§ Records shown
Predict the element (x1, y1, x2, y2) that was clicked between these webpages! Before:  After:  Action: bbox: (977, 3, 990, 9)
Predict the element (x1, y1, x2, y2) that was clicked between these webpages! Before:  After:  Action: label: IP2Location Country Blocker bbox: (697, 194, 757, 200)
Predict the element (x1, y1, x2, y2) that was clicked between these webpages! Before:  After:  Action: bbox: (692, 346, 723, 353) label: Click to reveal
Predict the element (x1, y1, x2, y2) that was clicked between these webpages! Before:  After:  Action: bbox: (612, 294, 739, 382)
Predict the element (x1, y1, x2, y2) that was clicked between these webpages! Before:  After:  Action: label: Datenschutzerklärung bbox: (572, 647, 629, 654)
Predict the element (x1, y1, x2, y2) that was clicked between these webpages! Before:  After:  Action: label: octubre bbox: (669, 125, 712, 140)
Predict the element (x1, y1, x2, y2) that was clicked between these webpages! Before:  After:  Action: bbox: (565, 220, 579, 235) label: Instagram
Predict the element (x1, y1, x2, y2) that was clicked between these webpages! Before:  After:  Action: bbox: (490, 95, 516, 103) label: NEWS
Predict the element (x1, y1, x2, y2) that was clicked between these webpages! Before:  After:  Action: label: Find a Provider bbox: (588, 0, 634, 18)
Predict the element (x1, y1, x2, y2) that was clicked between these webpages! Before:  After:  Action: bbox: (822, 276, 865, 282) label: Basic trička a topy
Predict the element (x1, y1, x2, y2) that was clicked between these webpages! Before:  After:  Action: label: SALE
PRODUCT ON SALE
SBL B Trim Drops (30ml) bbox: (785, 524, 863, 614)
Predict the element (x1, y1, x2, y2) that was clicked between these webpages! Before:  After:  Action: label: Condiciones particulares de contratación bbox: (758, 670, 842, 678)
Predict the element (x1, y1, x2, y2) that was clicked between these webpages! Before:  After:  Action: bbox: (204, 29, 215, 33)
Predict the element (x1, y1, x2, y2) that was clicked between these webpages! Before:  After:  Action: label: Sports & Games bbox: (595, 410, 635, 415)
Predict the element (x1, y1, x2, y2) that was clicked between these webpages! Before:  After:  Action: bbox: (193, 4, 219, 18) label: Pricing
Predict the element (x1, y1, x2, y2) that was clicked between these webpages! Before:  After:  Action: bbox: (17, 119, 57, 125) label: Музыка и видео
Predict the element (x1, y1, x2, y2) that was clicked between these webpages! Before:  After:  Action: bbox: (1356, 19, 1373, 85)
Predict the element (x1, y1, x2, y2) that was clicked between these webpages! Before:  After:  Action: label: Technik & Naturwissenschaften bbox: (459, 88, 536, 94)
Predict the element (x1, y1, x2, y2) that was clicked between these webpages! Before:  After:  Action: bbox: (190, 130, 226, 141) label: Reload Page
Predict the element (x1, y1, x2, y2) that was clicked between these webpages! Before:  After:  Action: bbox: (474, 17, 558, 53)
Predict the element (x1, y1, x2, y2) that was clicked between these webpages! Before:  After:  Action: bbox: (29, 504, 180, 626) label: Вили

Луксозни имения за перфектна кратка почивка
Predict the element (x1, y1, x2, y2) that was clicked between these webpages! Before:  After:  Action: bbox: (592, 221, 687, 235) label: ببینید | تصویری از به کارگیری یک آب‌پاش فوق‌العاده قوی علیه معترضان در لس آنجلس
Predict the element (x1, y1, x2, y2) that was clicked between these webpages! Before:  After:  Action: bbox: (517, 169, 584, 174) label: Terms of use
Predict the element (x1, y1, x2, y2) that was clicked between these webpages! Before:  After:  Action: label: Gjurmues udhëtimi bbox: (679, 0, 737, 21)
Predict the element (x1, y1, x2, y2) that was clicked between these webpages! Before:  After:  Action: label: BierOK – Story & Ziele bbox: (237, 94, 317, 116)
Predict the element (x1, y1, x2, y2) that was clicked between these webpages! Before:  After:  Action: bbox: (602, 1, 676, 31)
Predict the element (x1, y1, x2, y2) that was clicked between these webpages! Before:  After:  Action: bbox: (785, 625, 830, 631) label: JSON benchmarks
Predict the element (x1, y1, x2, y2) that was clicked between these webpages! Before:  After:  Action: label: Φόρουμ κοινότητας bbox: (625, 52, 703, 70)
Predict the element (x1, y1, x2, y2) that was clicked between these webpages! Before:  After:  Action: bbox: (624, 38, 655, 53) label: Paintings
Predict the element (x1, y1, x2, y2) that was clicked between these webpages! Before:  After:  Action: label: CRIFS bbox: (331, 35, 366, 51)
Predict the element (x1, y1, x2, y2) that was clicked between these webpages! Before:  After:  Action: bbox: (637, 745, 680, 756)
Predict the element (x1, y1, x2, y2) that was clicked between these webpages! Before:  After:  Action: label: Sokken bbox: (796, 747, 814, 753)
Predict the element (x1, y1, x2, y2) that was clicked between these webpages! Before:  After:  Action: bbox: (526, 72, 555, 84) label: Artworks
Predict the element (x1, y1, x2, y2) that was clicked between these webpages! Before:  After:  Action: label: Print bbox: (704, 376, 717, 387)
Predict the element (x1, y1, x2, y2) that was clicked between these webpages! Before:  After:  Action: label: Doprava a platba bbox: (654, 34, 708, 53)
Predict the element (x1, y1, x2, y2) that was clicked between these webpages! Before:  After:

§ What is expected
Rewrite the listing, beginning at the line with "trička a topy" and continuing through the line with "670, 842, 678)", changing "webpages" to "web pages" and leaving everything else as it is.

§ Solved problem
Predict the element (x1, y1, x2, y2) that was clicked between these web pages! Before:  After:  Action: bbox: (822, 276, 865, 282) label: Basic trička a topy
Predict the element (x1, y1, x2, y2) that was clicked between these web pages! Before:  After:  Action: label: SALE
PRODUCT ON SALE
SBL B Trim Drops (30ml) bbox: (785, 524, 863, 614)
Predict the element (x1, y1, x2, y2) that was clicked between these web pages! Before:  After:  Action: label: Condiciones particulares de contratación bbox: (758, 670, 842, 678)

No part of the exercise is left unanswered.